PROBLEM DETAILS
Copy out the rows below with every "screenshot" changed to "screen capture", leaving everything else as it is.

EXERCISE INPUT
begin
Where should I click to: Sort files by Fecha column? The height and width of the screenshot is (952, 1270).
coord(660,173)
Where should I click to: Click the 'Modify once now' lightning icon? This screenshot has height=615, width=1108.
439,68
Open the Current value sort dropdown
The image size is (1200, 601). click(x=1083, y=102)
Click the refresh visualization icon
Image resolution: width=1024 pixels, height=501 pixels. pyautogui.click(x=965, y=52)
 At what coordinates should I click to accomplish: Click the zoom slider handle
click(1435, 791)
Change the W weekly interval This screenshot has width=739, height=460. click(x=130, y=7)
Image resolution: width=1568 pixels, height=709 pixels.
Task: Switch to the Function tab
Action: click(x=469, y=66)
end
COMPLETE OUTPUT
Where should I click to: Sort files by Fecha column? The height and width of the screen capture is (952, 1270).
coord(660,173)
Where should I click to: Click the 'Modify once now' lightning icon? This screen capture has height=615, width=1108.
439,68
Open the Current value sort dropdown
The image size is (1200, 601). click(x=1083, y=102)
Click the refresh visualization icon
Image resolution: width=1024 pixels, height=501 pixels. pyautogui.click(x=965, y=52)
 At what coordinates should I click to accomplish: Click the zoom slider handle
click(1435, 791)
Change the W weekly interval This screen capture has width=739, height=460. click(x=130, y=7)
Image resolution: width=1568 pixels, height=709 pixels.
Task: Switch to the Function tab
Action: click(x=469, y=66)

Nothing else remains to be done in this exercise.